Von Joachim Fest und "Cicero" aufgegriffen
In etlichen deutschen Feuilletons wurde Busche am Freitag vorgeworfen, mit infamen Spekulationen Habermas in NS-Nähe rücken und diffamieren zu wollen.

Das Gerücht mit dem verschlungenen Zettel, auf dem, wie Wehler der dpa sagte, nichts Kompromittierendes gestanden habe, weder "Heil Hitler" noch "Endsieg" oder dergleichen, hatte zuletzt der kürzlich gestorbene Publizist und Historiker Joachim Fest in seinen Memoiren "Ich nicht" aufgegriffen, ohne allerdings den Namen Habermas ausdrücklich zu nennen.
"Beredtes Schweigen" mancher Intellektuellen
Fest spricht in seinem Exkurs über Erinnerungslücken und "kommunikatives Beschweigen" der Intellektuellen sowie von "ungezählten Wegen sowie Nebenpfaden der Ausflucht".

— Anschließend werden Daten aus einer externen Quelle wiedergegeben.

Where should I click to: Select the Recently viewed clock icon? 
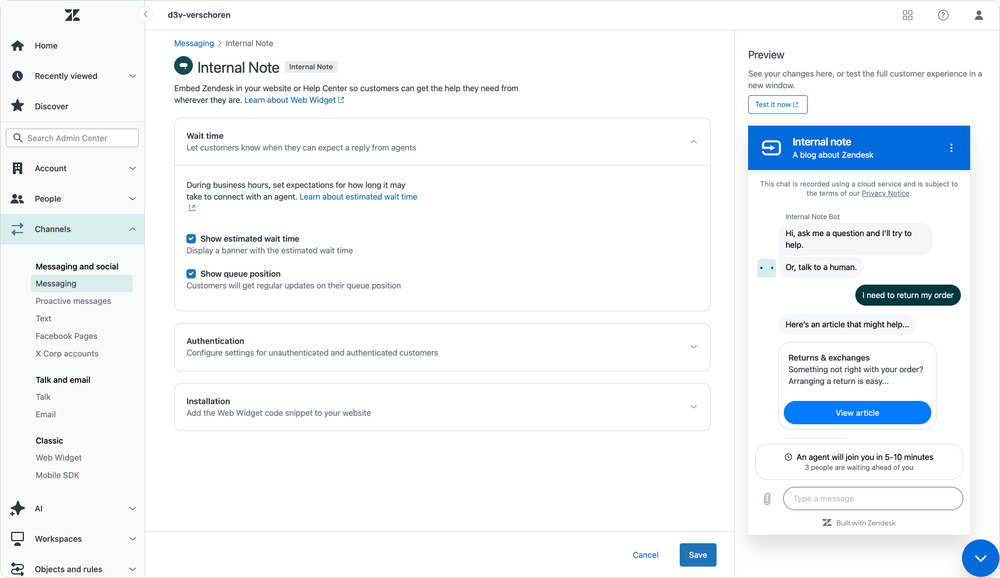click(x=16, y=75)
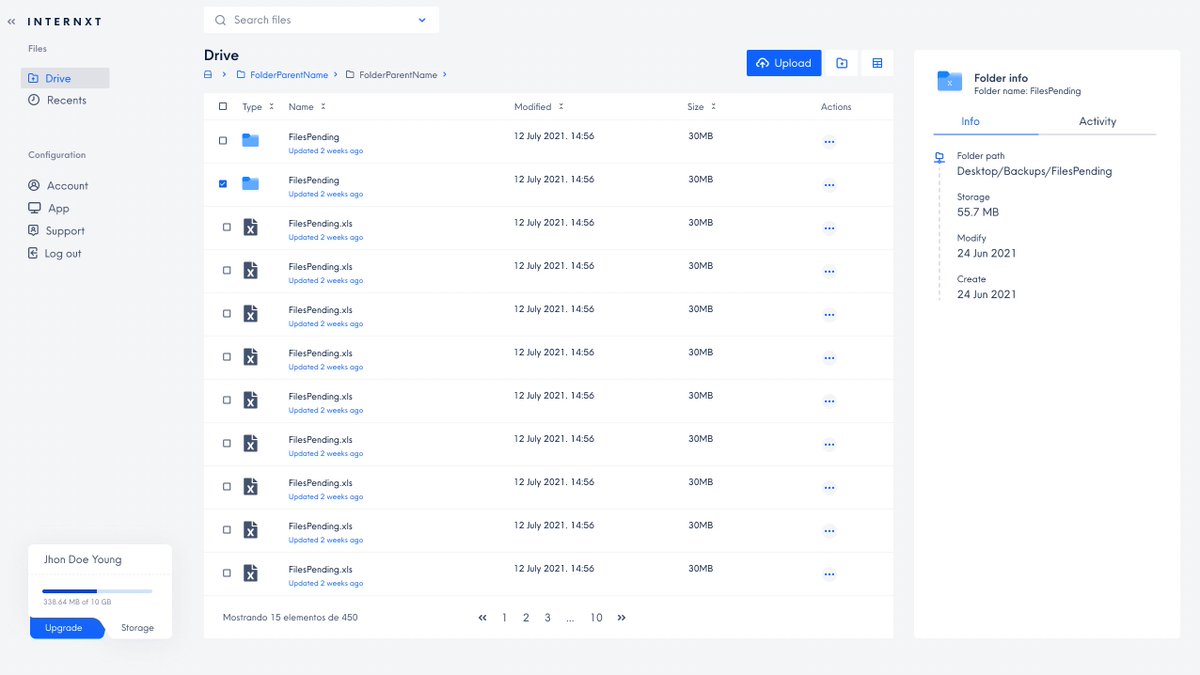This screenshot has height=675, width=1200.
Task: Click the drive root icon in breadcrumb
Action: click(208, 75)
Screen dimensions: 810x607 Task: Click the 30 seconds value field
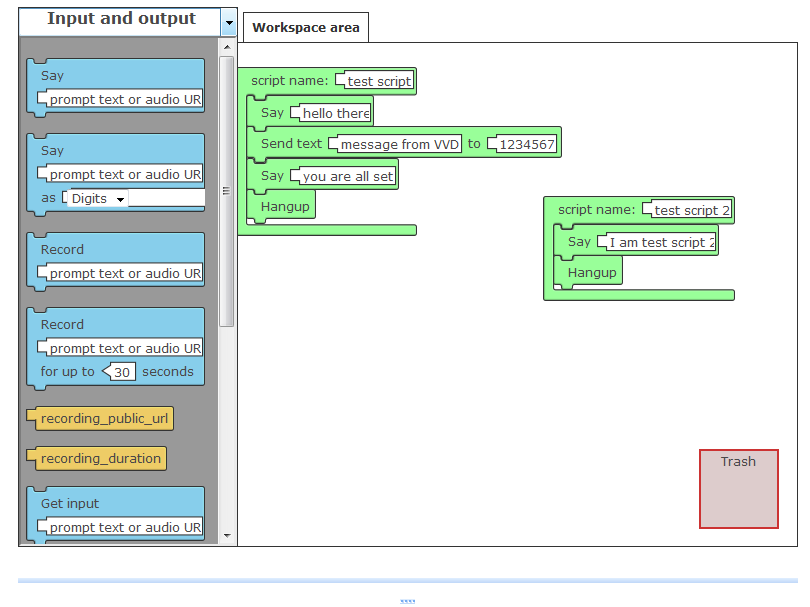pyautogui.click(x=122, y=372)
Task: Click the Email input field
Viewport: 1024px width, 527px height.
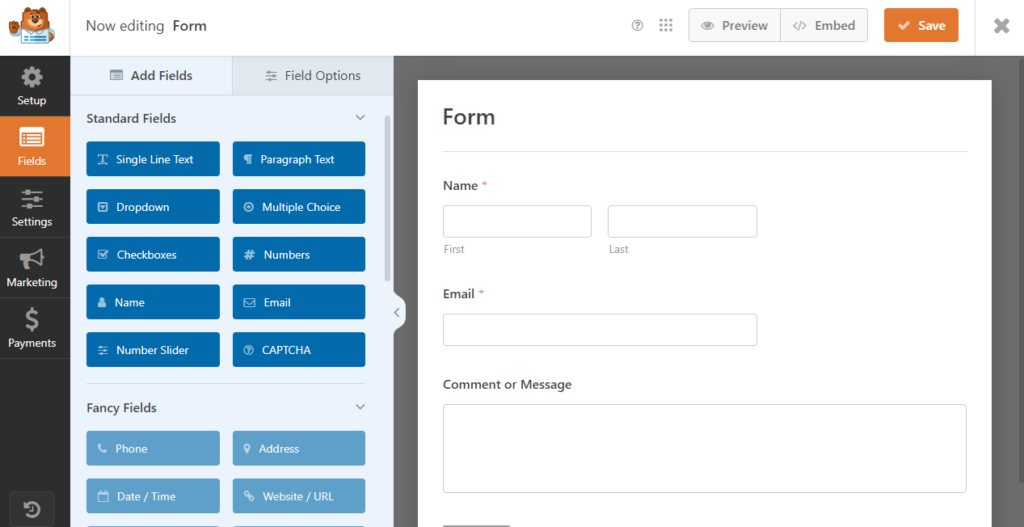Action: click(x=600, y=330)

Der heute 83-jährige Philologe und Literaturhistoriker Walter Jens räumte etwa 2003 nach dem Bekanntwerden seiner NSDAP- Mitgliedschaft ein, keine "Erinnerungsbilder" mehr daran zu haben und fügte hinzu: "Ein bisschen frühere Deutlichkeit, etwa am Ende der 50er und am Anfang der 60er Jahre, wäre um der umfassenden Redlichkeit willen angezeigt gewesen."

Ähnlich wurde in diesem Sommer auch im "Fall Grass" argumentiert. Grass selbst sprach in diesem Zusammenhang von seiner "leichten Verführbarkeit" eines 15-Jährigen.
Gegen die "Entsorgung der Vergangenheit"
Im so genannten Historikerstreit der 80er Jahre, in dem es um die Relativierung der NS-Verbrechen hing, beklagte Jürgen Habermas, dass es an Mut gefehlt habe, "das Risiko der Auseinandersetzung mit dem, was war, was wir waren, einzugehen".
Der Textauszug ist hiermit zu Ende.